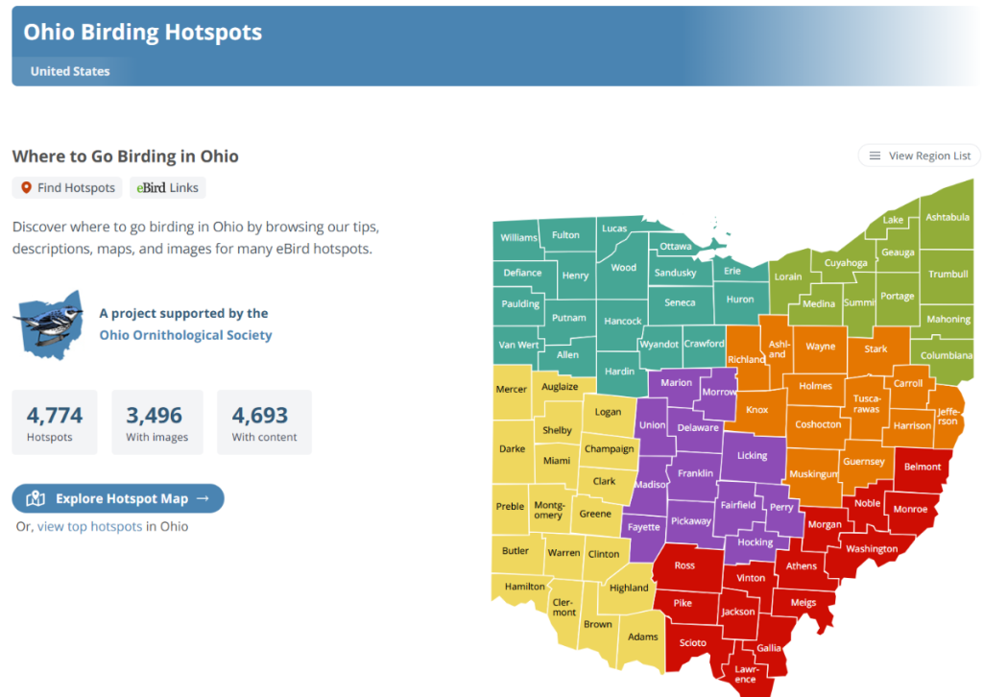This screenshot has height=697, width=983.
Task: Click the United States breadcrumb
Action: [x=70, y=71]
★ ★ ★ ★ ★
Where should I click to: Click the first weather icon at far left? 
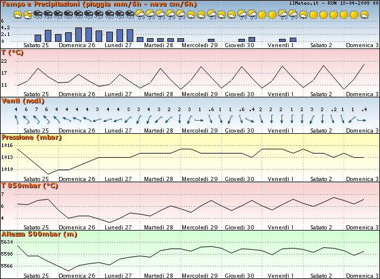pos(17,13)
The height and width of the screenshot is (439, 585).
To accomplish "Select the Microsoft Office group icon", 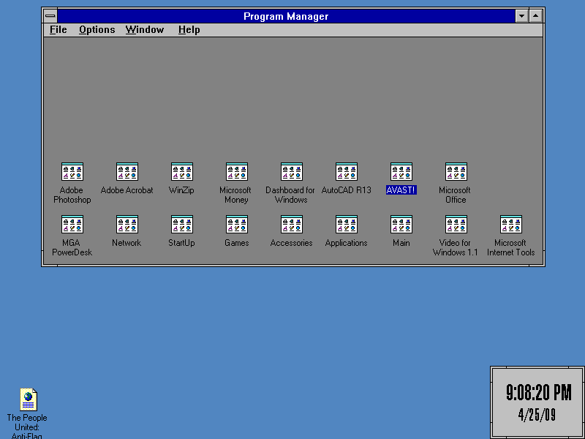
★ ★ ★ ★ ★
### Assignment
Using the entries above, reproduce word for word only the lines from the one that contains "The height and" to the one that contains "the Microsoft Office", both ends included, and drop every picture.

### Exercise solution
The height and width of the screenshot is (439, 585).
To accomplish "Select the Microsoft Office group icon", 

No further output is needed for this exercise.